Over the years, Ethernet has become the most commonly used method for local area networking. The IEEE 802.3 group, the originator of the Ethernet standard, has developed an extension to the standard, known as IEEE 802.3af, that defines supplying power over Ethernet cabling. The IEEE 802.3af standard defines a Power over Ethernet (PoE) system that involves delivering power over unshielded twisted-pair wiring from a Power Sourcing Equipment (PSE) to a Powered Device (PD) located at opposite sides of a link. Traditionally, network devices such as IP phones, wireless LAN access points, personal computers and Web cameras have required two connections: one to a LAN and another to a power supply system. The PoE system eliminates the need for additional outlets and wiring to supply power to network devices. Instead, power is supplied over Ethernet cabling used for data transmission.

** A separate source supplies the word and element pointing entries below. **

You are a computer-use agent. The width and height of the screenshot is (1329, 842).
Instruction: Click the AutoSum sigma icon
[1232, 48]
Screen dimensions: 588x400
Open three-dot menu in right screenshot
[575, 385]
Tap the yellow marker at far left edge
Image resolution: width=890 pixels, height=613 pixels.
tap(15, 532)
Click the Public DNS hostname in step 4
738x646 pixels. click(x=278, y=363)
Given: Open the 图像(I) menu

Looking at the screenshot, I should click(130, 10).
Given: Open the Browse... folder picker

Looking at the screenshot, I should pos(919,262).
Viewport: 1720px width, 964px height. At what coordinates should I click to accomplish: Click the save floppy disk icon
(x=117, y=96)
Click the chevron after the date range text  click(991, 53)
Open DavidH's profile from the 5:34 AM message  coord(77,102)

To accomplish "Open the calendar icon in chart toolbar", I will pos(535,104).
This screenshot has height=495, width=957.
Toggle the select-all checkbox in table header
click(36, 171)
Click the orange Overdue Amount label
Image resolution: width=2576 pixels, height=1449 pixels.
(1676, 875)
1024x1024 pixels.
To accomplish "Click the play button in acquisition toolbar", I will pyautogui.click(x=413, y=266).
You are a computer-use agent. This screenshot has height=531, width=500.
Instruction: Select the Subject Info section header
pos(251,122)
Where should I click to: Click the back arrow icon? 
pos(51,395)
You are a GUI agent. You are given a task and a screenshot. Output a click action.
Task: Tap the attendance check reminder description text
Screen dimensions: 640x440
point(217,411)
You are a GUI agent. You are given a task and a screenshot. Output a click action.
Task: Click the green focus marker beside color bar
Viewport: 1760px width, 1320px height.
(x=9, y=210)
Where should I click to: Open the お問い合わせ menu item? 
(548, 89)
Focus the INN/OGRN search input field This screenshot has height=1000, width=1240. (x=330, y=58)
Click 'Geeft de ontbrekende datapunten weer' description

As defined in the IEEE 802.3af standard, PSE and PD are non-data entities allowing network devices to supply and draw power using the same generic cabling as is used for data transmission. A PSE is the equipment electrically specified at the point of the physical connection to the cabling, that provides the power to a link. A PSE is typically associated with an Ethernet switch, router, hub or other network switching equipment or midspan device. A PD is a device that is either drawing power or requesting power. PDs may be associated with such devices as digital IP telephones, wireless network access points, PDA or notebook computer docking stations, cell phone chargers and HVAC thermostats.
The main functions of the PSE are to search the link for a PD requesting power, optionally classify the PD, supply power to the link if a PD is detected, monitor the power on the link, and disconnect power when it is no longer requested or required. A PD participates in the PD detection procedure by presenting a PoE detection signature defined by the IEEE 802.3af standard.
If the detection signature is valid, the PD has an option of presenting a classification signature to the PSE to indicate how much power it will draw when powered up. Based on the determined class of the PD, the PSE applies the required power to the PD.
In typical 802.3af PoE application, a PSE has active current control in a low-side power supply line between the PSE port and a more negative power supply lead of a pair of power supply leads. This current control provides functions of current limiting and circuit breaking. To meet safety requirements, a fuse or positive temperature coefficient (PTC) device is conventionally used in a high-side power supply line between the PSE port and a more positive power supply lead of the pair of power supply leads, to protect against excessive current in the event of failure of the low-side current limiting.
The problem with this configuration is that over a large temperature range, the fusing current of the fuse or PTC device varies greatly. The fuse or PTC device must guarantee fusing at the current mandated by safety standards when the ambient temperature is very cold. The current that this device can reliably carry without fusing at a high ambient temperature is significantly less.
To support high-power PoE systems, current levels in a PoE should be increased. When current levels are increased, the margin between the fuse current and the safe operating current is reduced to a point at which it is difficult to guarantee maintaining proper fuse operation over a large temperature range.
Therefore, it would be desirable to create an advanced current control mechanism that would reliably support high-power PoE operations over a large temperature range.